Data Visualization Writeup

Explanation of Process Used:


We integrated the Project Sidewalk Seattle Accessibility dataset with Points of Interest (POI) data sourced from the Seattle Open Data portal, such as hospitals, libraries, parks, schools, transit stops, and emergency food resources. All datasets were cleaned and standardized in Jupyter to ensure we kept consistent latitude and longitude coordinates alongside key attributes like barrier severity and permanence. 

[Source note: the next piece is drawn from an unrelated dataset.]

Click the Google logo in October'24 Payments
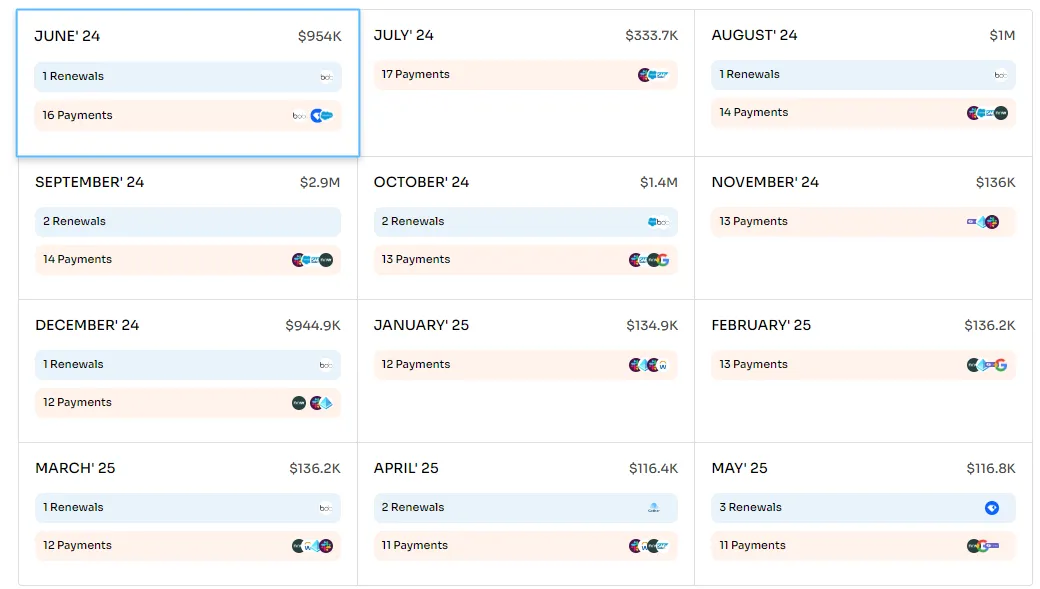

For the interactive visualization part (the map), we built a master accessibility map using the Folium library, where we combined multiple toggleable layers to support exploration from different perspectives. These layers include severity-weighted heatmaps, clustered barrier markers with detailed popups, neighborhood-level severity overlays, and POI layers that represent essential pedestrian-route destinations. Additional tools we integrated into the interactive map include an autocomplete search tool, layer controls, and inspection utilities to allow users to dynamically explore accessibility conditions and their impact on access to everyday destinations. The polygon feature also enables users to directly annotate on the map. 



Choice of Colors & Fonts Used:


We chose to use a consistent, neutral color palette with high contrast to ensure readability and accessibility. We intentionally used color as a tool to encode severity, density, and category differences, such as severity intensity or for the heatmap application. We ensured that we kept a clear and legible font and labeling to support interpretation.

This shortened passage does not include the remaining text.